# [Text segment]

[BEGIN]

# Florida Timeshare Owners Group Meeting - March 30th - Tampa



## TUGBrian (Feb 25, 2014)

> On Sunday afternoon, March 30th., 2014, 1:00PM, the Florida Timeshare Owners Group will conduct its next meeting at the Palm Aire Country Club, in Sarasota, FL. All timeshare owners are invited to attend. Advance reservations are required, and may be obtained by contacting the Group's Coordinator, Frank Debar, at fdebar433@gmail.com, or (941) 351-1384. Further meeting information may be found on the Group's website, www.tsownersgroup.com.
> 
> 
> Guest Speakers attending are the following:
> ...



While there is usually a small fee to attend, as I understand it any TUGGERS who wish to attend can contact frank above prior to attending to get on the list.

I have been a speaker at this meeting in the past, and I hear they have moved to a much larger venue, looking forward to it!


----------



## amycurl (Feb 25, 2014)

I hope you do go on before the RCI representative, so that you can do some unbiased education before they hear the latest RCI spiel.

[END]

# [Brief]
Can you repeat, word for word, the part of the meeting thread above that opens with the words "While there is" and closes with "forward to it!"?

# [Data excerpt]
[BEGIN]

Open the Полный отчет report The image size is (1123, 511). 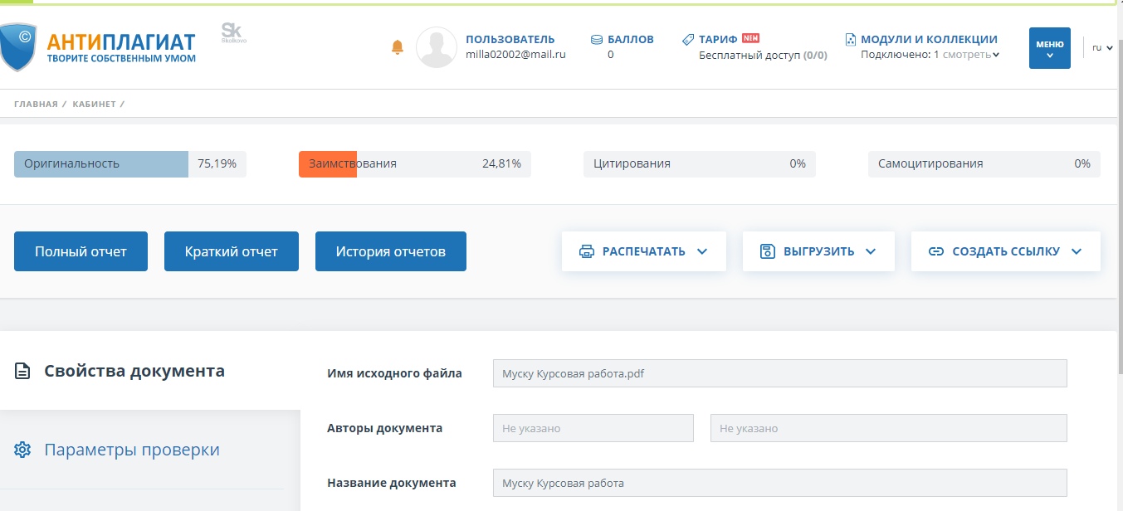click(81, 251)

[END]

# [Correct output]
While there is usually a small fee to attend, as I understand it any TUGGERS who wish to attend can contact frank above prior to attending to get on the list.

I have been a speaker at this meeting in the past, and I hear they have moved to a much larger venue, looking forward to it!